23.6.11

outras coisas

Retomo o hábito matinal do jogging no McCarren Park e pelo caminho atravesso o despertar da vizinhança que um dia foi um dos redutos hopperianos da cidade. Por Berry Street reparo que os outrora armazéns e pequenas casas familiares dão agora lugar a novos condos e lotfs desvirtuados do seu conceito original. As fachadas de madeira e tijolo são substituídas por outras de alucobond e alumínio, os pequenos comércios e cafés dos rés-do-chão por ginásios de condomínio com fachadas de vidro; casas de três pisos por edifícios de seis, de nove, de doze. Tal situação, para além de revelar o habitual e inevitável progresso, demonstra duas outras particularidades: a idealização de um novo território pela agressividade e pressão do Real-Estate —destinado a yuppies e novos-ricos— e um narcisismo autoral que nele encaixa sem qualquer ideologia e/ou identidade estéticas. Por aqui nunca se ouviu falar em regionalismo crítico. Como tão-pouco se ouviu falar de tantas outras coisas.

10.6.11

landing

Antes de aterrar o comandante anunciava os noventa e oito graus Fahrenheit. Em terra sentia-se cada um deles multiplicado por um índice de humidade na casa dos noventa por cento. Depois de atravessar o Hudson e chegar à cidade o céu finalmente abriu deixando cair uma trovoada de Verão que transformaria a ilha numa poça imprópria para a altura do ano.

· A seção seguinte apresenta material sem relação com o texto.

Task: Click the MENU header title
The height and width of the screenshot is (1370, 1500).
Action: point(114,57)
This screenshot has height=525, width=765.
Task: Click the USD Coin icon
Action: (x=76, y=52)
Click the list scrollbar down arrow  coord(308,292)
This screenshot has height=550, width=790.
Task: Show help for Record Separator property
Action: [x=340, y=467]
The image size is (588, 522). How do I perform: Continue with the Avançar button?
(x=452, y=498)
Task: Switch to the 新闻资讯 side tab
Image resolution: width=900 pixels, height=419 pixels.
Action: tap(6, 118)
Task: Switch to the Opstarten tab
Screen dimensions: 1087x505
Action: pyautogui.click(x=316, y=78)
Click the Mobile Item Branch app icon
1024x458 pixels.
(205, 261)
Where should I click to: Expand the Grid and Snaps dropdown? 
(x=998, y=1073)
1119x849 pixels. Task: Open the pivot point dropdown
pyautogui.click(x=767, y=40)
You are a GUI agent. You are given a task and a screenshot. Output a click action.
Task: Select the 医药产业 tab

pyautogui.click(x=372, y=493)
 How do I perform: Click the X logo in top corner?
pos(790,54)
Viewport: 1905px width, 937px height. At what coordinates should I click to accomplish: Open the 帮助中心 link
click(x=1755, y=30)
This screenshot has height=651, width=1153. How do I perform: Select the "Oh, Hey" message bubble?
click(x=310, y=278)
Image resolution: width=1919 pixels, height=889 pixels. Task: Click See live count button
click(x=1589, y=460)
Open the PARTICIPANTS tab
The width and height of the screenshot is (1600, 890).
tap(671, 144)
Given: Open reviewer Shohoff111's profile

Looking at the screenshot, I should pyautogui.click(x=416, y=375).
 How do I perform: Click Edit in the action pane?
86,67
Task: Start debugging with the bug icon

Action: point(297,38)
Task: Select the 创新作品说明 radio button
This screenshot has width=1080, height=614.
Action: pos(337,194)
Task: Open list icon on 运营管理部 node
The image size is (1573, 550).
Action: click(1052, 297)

Costuma-se dizer que boda molhada é abençoada. Espero que das «chegadas» se diga o mesmo.

8.6.11


Não penses que ficas no cais. / Na verdade / sei / vens já comigo, / lado a lado / sem oceanos de permeio / nem noites de lágrimas / de medos idos.

sena e borges

Numa mala onde o excesso de peso já há muito passou o excesso de peso, há apenas lugar para o melhor. Um pouco de casa com um, um pouco de fantasia com outro. Algo que é preciso, in the wild land of hyper-reality.

6.6.11

da abstenção

Abstiveste-te de tudo.
No Domingo de quem governaria, na segunda-feira de nós.

41,1%

Quarenta e um vírgula um por cento de taxa de abstenção significa acima de tudo que quarenta e um vírgula um por cento da população eleitoral portuguesa não se importaria de viver em regime autocrático e/ou totalitário. A quarenta e um vírgula um por cento, a democracia só dá trabalho.

5.6.11

a matilha

Consigo, mesmo nas vésperas do meu regresso definitivo aos EUA, vir votar e cumprir assim o meu «direito e dever de cidadão português num estado democrático». Voto na freguesia do Coração de Jesus, em Lisboa, e por coincidência o ainda primeiro-ministro em gestão —que também é eleitor nesta freguesia—veio votar ao mesmo tempo que eu. Escusado será dizer que o circo mediático à volta do stand está montado: dezenas de jornalistas, cameramen, fotojornalistas e alguns curiosos esperam em matilha a chegada do político e o momento do seu voto. Esgueiro-me entre eles, entro e uma vez no interior coloco-me discretamente à margem do caos e longe do alcance das câmaras, preferindo votar apenas depois do espectáculo passar. E é nesta espera que tenho a oportunidade de ver a matilha em acção. Os jornalistas comportam-se de uma maneira deplorável, atropelando tudo e todos à sua frente (colegas mas sobretudo eleitores) para o melhor ângulo, a melhor imagem, o melhor comentário. Eu acredito que cada um deva fazer o seu trabalho o mais profissionalmente possível, mas ver o comportamento de merda destes adultos é francamente lamentável. À saída, vendo o batalhão de câmaras apontadas à porta, digo-lhes na cara o que acho: uns animais, umas bestas-quadradas. Uma pivot presente concorda comigo, os restantes nem por isso.